Japan’s Cabinet approved Tuesday additional sanctions against Russia, freezing the assets of 398 Russian individuals, including President Vladimir Putin’s two daughters and the wife of Foreign Minister Sergey Lavrov, and banning imports of vodka and other goods.
In step with punitive measures taken by the United States and European countries, Japan will freeze assets of 28 more Russian organizations, such as those related to military business, and two more lenders, Sberbank and Alfa Bank. The measure for the banks will be implemented on May 12.
Japanese Economy, Trade and Industry Minister Koichi Hagiuda attends a press conference in Tokyo on April 12, 2022, as the Japanese government releases additional sanctions against Russia for its invasion of Ukraine, including freezing assets of President Vladimir Putin’s two daughters. (Kyodo) ==Kyodo
The government will also prohibit Japanese individuals and companies from making any new investments in Russia as it has continued invading Ukraine since late February.
With Putin’s daughters — Maria Vorontsova and Katerina Tikhonova — added to the sanction list, the total number of Russian individuals, including military personnel and lawmakers, subject to asset freezes by Japanese authorities reached 499.

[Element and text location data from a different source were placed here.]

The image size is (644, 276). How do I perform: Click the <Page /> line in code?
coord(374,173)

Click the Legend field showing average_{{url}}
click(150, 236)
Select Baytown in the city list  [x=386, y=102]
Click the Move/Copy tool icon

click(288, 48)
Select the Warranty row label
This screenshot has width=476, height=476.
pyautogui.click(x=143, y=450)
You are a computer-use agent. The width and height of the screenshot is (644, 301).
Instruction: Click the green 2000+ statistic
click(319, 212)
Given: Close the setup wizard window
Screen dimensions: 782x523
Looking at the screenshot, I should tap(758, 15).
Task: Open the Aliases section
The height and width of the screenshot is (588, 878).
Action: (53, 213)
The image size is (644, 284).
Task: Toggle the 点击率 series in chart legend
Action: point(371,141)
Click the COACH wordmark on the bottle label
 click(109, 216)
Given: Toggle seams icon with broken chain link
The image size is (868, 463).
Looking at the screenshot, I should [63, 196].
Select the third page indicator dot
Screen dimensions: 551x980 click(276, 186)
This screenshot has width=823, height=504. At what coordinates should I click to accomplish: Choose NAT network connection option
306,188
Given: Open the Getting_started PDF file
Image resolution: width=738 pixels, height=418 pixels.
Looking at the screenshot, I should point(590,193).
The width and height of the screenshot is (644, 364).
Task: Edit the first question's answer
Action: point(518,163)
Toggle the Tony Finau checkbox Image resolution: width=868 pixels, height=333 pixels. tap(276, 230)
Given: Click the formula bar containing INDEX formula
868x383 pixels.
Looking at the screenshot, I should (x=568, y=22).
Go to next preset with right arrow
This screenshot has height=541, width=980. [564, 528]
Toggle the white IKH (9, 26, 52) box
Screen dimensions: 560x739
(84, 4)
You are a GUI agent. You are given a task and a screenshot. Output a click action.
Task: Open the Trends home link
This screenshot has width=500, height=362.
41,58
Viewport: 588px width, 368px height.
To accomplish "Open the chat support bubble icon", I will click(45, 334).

“To prevent a further escalation of the crisis, realize a cease-fire as soon as possible and stop the Russian invasion of Ukraine, our country must impose tough sanctions against Moscow while working with the international community,” said Chief Cabinet Secretary Hirokazu Matsuno at a regular news conference.
On the same day, Economy, Trade and Industry Minister Koichi Hagiuda said the country will impose import bans on alcoholic beverages, some lumber products and machines from next Tuesday as part of additional sanctions against Moscow.
A total of 38 goods are subject to the ban. The imports are worth some 16 billion yen ($128 million) and account for about 1.1 percent of the country’s imports from Russia.
Hagiuda reiterated at a press conference that Japan will accelerate the process of weaning itself off from energy supplied by Russia in line with a Group of Seven pledge made last week to expedite plans to end reliance on Russian energy.
Regarding a plan to phase out Russian coal, Hagiuda said, “At first, we will carefully assess electricity demand for the summer and winter, as well as the influence on industries,” but did not elaborate on a specific timeline for stopping the imports.
Russian coal makes up 13 percent of that used for power generation and 8 percent of coking coal, used for steel manufacturing and other industrial productions in Japan.
The minister ensured that Japan will make up for the cut by diversifying energy sources and suppliers and encouraging energy-producing nations, except Russia, to increase output.
A trade ministry official explained goods subject to import bans had been selected because other suppliers could provide them, and the impact on the Japanese economy will not be significant.